From: Eric Niebler (eric_at_[hidden])
Date: 2005-06-24 12:21:28


John Maddock wrote:
>>No. We're only talking about case folding -- specifically the mappings
>>found in http://www.unicode.org/Public/UNIDATA/CaseFolding.txt.
>
>
> Well maybe you are, but the regex traits clases were always intended to
> allow for other forms of equivalence as well.
>

OK

>
>>Here's my suggestion. We add to the traits class two functions:
>>
>>bool in_range(Char from, Char to, Char ch);
>
>
> What use is this one, or are you allowing equivalents other than case
> folding now <wink>? If so then I approve :-)

I dunno. I threw it in for completeness, but I don't think any
implementation besides:

   return from <= ch && ch <= to;

makes sense. You don't want to do any character translations or fancy
equivalence stuff here. Consider what happens if translate(from) >
translate(to).

>
>
>>bool in_range_nocase(Char from, Char to, Char ch);
>
>
> OK, but see below.
>
>
>>We define the behavior of the regex engine in terms of these functions,
>>but we don't require their use.
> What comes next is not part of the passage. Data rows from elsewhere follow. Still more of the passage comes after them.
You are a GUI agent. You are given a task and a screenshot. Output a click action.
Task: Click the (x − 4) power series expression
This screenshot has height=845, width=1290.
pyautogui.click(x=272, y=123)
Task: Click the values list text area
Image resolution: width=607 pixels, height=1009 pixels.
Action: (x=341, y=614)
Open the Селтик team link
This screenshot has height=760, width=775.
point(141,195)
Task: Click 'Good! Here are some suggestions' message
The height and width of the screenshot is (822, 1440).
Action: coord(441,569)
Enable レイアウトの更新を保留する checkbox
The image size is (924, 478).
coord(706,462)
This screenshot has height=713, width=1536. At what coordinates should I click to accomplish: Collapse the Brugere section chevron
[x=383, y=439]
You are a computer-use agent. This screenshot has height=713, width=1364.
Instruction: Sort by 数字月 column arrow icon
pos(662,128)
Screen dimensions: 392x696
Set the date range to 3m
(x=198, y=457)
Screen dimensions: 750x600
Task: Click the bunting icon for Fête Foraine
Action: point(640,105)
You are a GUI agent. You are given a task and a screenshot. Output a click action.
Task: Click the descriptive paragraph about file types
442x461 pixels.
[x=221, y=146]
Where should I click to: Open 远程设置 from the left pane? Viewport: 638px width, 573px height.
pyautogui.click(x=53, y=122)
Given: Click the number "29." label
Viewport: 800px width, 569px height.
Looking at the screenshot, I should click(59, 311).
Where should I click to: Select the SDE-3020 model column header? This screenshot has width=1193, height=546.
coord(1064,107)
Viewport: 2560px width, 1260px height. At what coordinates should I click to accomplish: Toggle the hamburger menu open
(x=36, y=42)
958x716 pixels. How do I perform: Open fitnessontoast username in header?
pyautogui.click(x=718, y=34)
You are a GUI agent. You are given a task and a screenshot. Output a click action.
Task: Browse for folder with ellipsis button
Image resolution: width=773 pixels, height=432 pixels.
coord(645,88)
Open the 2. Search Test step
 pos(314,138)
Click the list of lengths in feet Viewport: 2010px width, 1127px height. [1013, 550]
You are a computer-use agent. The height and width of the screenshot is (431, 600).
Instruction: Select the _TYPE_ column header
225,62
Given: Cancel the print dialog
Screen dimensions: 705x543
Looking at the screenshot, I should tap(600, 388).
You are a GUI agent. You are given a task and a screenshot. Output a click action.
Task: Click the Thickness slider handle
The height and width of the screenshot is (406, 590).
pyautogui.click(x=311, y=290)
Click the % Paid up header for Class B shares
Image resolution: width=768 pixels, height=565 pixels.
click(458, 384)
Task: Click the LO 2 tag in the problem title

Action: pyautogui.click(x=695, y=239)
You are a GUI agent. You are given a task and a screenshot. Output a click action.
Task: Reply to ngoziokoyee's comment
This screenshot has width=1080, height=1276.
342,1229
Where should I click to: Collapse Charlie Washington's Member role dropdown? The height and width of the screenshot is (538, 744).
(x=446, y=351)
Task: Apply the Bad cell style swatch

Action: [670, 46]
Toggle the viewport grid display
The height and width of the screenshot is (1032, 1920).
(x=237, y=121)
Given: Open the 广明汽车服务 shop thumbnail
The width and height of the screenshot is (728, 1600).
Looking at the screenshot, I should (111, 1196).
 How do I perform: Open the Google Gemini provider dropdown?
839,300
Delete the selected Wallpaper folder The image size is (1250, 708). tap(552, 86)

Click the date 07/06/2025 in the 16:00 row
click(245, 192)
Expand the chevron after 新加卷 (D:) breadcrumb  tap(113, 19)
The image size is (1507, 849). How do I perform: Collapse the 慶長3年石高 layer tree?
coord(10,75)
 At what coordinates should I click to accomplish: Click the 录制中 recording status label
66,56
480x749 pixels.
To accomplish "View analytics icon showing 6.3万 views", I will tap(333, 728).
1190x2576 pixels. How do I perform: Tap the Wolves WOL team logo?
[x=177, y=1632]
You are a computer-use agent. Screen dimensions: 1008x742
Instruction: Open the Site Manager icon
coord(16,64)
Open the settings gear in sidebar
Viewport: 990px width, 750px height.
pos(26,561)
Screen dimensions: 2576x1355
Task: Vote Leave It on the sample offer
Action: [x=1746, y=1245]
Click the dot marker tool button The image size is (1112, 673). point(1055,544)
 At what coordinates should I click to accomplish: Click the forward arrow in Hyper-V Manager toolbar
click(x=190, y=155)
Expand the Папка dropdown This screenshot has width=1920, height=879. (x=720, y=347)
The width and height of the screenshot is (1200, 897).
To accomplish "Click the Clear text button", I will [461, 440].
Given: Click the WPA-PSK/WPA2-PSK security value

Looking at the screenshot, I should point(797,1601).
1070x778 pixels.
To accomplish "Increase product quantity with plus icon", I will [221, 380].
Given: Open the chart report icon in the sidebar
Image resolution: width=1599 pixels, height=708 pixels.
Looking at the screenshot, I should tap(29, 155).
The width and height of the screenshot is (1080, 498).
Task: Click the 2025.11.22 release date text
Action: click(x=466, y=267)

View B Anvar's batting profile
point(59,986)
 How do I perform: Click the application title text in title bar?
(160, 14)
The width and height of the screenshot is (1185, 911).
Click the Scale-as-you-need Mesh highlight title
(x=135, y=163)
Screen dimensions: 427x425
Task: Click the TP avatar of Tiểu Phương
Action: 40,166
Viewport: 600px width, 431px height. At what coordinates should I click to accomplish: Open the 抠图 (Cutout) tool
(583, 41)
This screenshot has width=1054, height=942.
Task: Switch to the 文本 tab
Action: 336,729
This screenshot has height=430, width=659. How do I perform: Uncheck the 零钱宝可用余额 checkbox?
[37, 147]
In particular, for narrow character
>>sets, implementers would be free to use a std::bitset<256>, enumerate
>>the char range [from, to], call translate_nocase on each char, and set
>>the appropriate bit in the bitset. Matching happens by calling
>>translate_nocase on the input char and seeing if its bit is set in the
>>bitset. That gives the same behavior.
>
>
> I don't like traits class API's that may or may not be called: what happens
> if a user defined traits class is provided that alters the behavior of
> in_range, but not translate? The side effects produced by these API's are
> clearly visible.

As I suggest above, I don't think in_range should depend on translate.
Your point is still valid, though, but the optimization is too important
to ignore. We could standardize a specialization of regex_traits<char>
(like the specialization of char_traits<char>) for which the behavior is
known. Or more generally, we could require that for all regex traits for
which 1==sizeof(char_type) then in_range_nocase is required to give the
same results as the algorithm described above.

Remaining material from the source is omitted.